North Korea’s economic fortunes have spiraled downward since Pyongyang and Beijing shut down the Sino-Korean border and suspended all trade at the beginning of the coronavirus pandemic in January.

Prior to the pandemic the economy had already been struggling under U.S. and UN sanctions aimed at depriving Pyongyang of cash and resources that could be funneled into its nuclear and missile programs.

The North Korean famine — the result of economic mismanagement and the collapse of North Korea’s patron the Soviet Union — has caused lasting harm to the nation’s educational system, according to a 2019 report by the Washington-based Committee for Human Rights in North Korea (HRNK).

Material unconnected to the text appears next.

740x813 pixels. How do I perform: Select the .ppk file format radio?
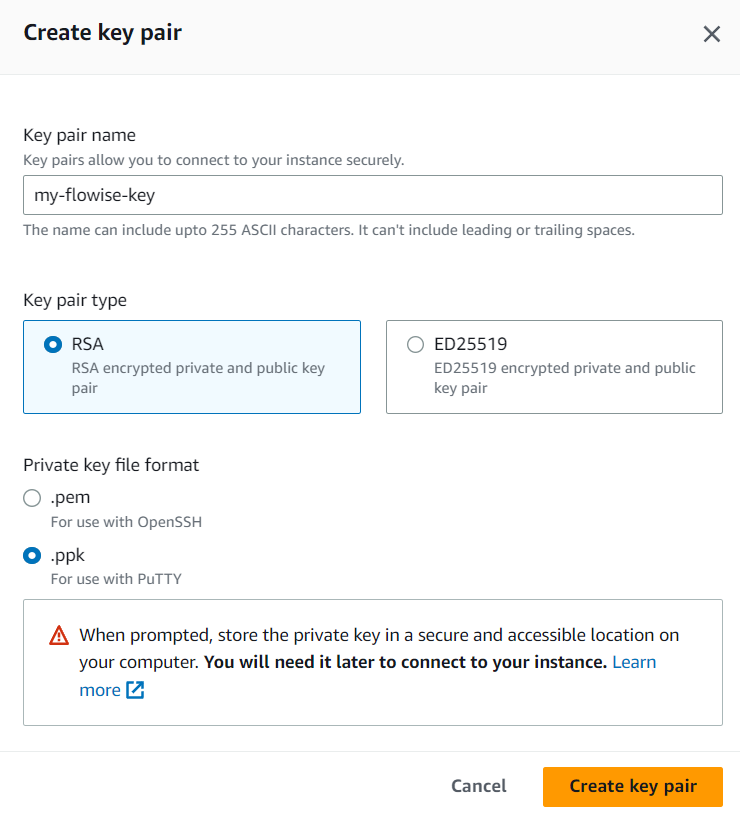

“The public education system, like the healthcare system, was deeply strained by the decade of crisis in the 1990s. School authorities began to pass education costs on to children and their parents in the form of “mini assignments,” the report said, referring to the practice of assigning students to bring material goods to school for sale or trade to support either the teacher’s salaries or trade for resources, such as fuel, that schools need to operate.

“Educational development and children’s potential remain stunted by a curriculum that prioritizes political indoctrination and unswerving loyalty to the regime, and the punishment of those who deviate,” the report said.

Additionally, the report cited a 1998 nutritional survey, conducted by UNICEF and the World Food Program, which found that among children in 3,600 North Korean households, 62.3 percent were stunted, and 60.6 percent were considered moderately or severely underweight.